++++ Records supplied

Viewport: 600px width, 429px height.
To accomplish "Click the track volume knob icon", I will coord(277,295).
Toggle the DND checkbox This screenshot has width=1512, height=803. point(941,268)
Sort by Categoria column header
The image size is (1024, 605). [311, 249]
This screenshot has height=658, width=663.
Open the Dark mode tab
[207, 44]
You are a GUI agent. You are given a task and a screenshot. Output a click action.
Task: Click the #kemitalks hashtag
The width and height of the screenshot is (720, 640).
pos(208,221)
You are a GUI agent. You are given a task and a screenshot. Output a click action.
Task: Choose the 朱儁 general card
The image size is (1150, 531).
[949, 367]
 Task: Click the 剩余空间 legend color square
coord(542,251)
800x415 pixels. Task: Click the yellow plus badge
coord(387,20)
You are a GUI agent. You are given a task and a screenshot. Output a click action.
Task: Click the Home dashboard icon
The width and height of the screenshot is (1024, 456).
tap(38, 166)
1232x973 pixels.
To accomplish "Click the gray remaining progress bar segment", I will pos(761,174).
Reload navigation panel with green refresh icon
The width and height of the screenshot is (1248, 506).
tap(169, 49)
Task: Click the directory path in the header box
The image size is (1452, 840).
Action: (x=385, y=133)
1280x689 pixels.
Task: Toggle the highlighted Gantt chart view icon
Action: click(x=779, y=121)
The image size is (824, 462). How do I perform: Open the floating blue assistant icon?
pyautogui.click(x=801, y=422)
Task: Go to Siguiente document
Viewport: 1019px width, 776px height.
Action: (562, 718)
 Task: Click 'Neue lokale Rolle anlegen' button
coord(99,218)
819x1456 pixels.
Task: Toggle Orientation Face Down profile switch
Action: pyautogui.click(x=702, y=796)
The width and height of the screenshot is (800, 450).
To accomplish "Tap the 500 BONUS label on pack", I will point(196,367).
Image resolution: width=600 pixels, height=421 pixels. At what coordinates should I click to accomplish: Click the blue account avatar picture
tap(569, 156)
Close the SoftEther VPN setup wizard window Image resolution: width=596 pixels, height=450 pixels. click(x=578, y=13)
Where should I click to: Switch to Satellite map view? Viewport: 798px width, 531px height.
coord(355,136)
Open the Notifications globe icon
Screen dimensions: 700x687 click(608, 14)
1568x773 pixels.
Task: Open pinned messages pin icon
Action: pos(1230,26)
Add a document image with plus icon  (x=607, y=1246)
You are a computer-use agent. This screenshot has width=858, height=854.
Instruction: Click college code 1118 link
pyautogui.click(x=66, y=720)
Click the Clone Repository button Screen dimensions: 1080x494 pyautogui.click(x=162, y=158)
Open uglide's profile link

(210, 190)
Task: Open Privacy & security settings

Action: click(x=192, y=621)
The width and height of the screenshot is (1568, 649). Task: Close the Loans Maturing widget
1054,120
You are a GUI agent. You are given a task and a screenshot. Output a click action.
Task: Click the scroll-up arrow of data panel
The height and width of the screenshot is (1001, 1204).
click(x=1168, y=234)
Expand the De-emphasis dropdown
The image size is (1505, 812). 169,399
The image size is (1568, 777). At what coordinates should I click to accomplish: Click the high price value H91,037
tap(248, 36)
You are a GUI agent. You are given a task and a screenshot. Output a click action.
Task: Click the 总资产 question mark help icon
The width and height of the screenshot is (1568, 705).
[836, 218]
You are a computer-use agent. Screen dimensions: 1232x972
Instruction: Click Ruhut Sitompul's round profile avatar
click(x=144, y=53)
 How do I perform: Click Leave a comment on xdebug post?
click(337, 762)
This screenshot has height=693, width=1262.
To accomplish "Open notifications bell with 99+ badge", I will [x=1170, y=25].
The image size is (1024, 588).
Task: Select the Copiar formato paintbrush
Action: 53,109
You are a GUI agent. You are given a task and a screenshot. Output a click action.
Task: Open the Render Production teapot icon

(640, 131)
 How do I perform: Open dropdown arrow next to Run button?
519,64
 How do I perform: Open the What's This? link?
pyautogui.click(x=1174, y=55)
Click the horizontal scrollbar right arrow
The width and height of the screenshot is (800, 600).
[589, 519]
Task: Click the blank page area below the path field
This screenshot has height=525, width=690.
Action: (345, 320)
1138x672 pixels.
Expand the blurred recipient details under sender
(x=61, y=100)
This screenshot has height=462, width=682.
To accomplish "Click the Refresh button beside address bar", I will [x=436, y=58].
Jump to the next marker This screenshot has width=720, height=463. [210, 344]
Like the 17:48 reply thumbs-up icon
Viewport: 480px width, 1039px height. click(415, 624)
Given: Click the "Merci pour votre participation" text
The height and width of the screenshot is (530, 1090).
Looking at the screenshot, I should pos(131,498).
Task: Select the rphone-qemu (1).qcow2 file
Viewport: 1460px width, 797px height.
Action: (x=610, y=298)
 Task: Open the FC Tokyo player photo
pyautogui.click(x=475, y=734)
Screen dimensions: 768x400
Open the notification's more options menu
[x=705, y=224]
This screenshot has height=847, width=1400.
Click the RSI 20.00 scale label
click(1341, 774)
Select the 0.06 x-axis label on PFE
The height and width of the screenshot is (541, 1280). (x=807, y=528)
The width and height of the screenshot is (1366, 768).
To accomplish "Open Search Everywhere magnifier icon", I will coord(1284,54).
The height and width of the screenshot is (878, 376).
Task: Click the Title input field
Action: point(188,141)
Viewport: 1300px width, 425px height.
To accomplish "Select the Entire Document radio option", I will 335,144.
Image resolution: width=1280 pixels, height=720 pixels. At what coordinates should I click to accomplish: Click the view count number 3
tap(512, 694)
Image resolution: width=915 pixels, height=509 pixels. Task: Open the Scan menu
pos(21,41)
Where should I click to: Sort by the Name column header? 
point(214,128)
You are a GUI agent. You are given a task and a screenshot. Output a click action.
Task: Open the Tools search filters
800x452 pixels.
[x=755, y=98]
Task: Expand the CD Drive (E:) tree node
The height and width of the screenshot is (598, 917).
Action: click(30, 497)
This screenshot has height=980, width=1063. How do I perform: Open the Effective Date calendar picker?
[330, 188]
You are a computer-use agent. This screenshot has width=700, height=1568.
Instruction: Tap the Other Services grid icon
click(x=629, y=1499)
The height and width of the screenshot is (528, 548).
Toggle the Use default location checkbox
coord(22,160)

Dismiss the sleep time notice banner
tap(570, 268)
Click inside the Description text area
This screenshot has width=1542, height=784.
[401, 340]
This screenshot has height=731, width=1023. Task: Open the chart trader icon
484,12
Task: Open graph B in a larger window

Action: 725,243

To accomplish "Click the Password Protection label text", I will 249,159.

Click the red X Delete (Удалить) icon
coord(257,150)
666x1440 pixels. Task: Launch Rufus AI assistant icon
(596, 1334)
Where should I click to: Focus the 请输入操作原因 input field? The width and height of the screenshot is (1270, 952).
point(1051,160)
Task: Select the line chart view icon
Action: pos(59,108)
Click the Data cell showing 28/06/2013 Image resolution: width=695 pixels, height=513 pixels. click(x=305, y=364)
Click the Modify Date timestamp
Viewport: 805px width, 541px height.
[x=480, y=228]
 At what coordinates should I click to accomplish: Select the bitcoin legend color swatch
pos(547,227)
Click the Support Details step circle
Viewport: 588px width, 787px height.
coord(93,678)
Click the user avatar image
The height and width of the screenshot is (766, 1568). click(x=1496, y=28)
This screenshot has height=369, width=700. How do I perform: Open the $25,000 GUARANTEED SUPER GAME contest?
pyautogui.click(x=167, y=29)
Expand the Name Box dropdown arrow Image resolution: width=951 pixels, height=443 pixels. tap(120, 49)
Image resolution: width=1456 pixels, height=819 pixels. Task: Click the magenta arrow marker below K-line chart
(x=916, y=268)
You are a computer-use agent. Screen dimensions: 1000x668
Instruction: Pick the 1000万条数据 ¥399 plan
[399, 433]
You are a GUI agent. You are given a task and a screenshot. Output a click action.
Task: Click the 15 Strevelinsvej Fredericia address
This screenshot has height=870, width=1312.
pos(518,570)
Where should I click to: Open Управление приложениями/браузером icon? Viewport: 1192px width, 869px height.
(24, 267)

++++++++

What the exercise asks: From the entries above, give again exactly the lines running from the line with "1232x973 pixels." to the line with "Task: Click the directory"; include both of those lines.

Result of this task:
1232x973 pixels.
To accomplish "Click the gray remaining progress bar segment", I will pos(761,174).
Reload navigation panel with green refresh icon
The width and height of the screenshot is (1248, 506).
tap(169, 49)
Task: Click the directory path in the header box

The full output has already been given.